Page:Berthet — La tour du télégraphe, 1870.pdf/179

Le texte de cette page a été corrigé et est conforme au fac-similé.
179
LA TOUR DU TÉLÉGRAPHE

À mesure qu’il lisait, sa figure exprimait la surprise, la colère et l’épouvante. Lucile, bien qu’elle éprouvât un ardent désir d’apprendre ce qui l’émouvait ainsi, n’osait l’interroger. Enfin Raymond froissa la lettre entre ses doigts crispés, et se dit avec un trouble inexprimable :

— Non, Vincent se trompe sans doute… Il est impossible que nous ayons été abusés à ce point ! Ce serait à devenir fou !

Et il se frappait le front. Lucile, qui suivait avec anxiété chacun de ses mouvements, lui demanda d’une voix tremblante :

— Qu’y a-t-il donc, mon frère ? D’où vient l’agitation où je te vois ? Mon Dieu ! est-ce que M. Vincent t’écrirait que… qu’il ne m’aime plus ?

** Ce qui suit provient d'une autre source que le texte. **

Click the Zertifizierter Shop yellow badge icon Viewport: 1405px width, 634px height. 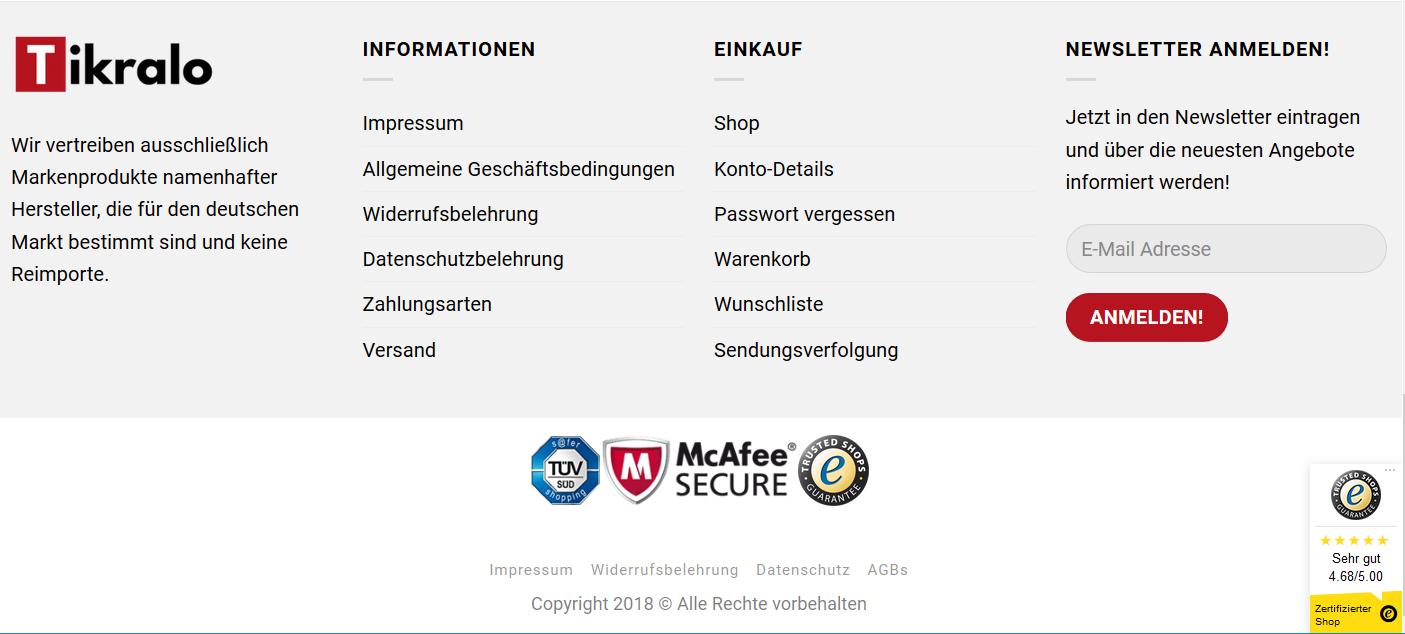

— Il s’agit bien de cela ! La première moitié de la lettre de ce brave garçon est pleine d’expressions affectueuses pour toi… Mais à qui se fier en présence des révélations étranges, inouïes, monstrueuses que contient l’autre moitié ?… Tiens, lis toi-même, ajouta-t-il en lui présentant le papier, car il me semble que je rêve ou que je perds la raison !

Il s’appuya contre la muraille, comme si en effet il était pris de vertige. Lucile saisit la lettre qu’on lui tendait, et, après l’avoir parcourue avidement à son tour, elle répéta comme son frère :

— Ce n’est pas possible !… Je ne croirai jamais une pa reille infamie !… Et pourtant, ajouta-t-elle, si M. Vincent le dit, comment ne pas croire M. Vincent ?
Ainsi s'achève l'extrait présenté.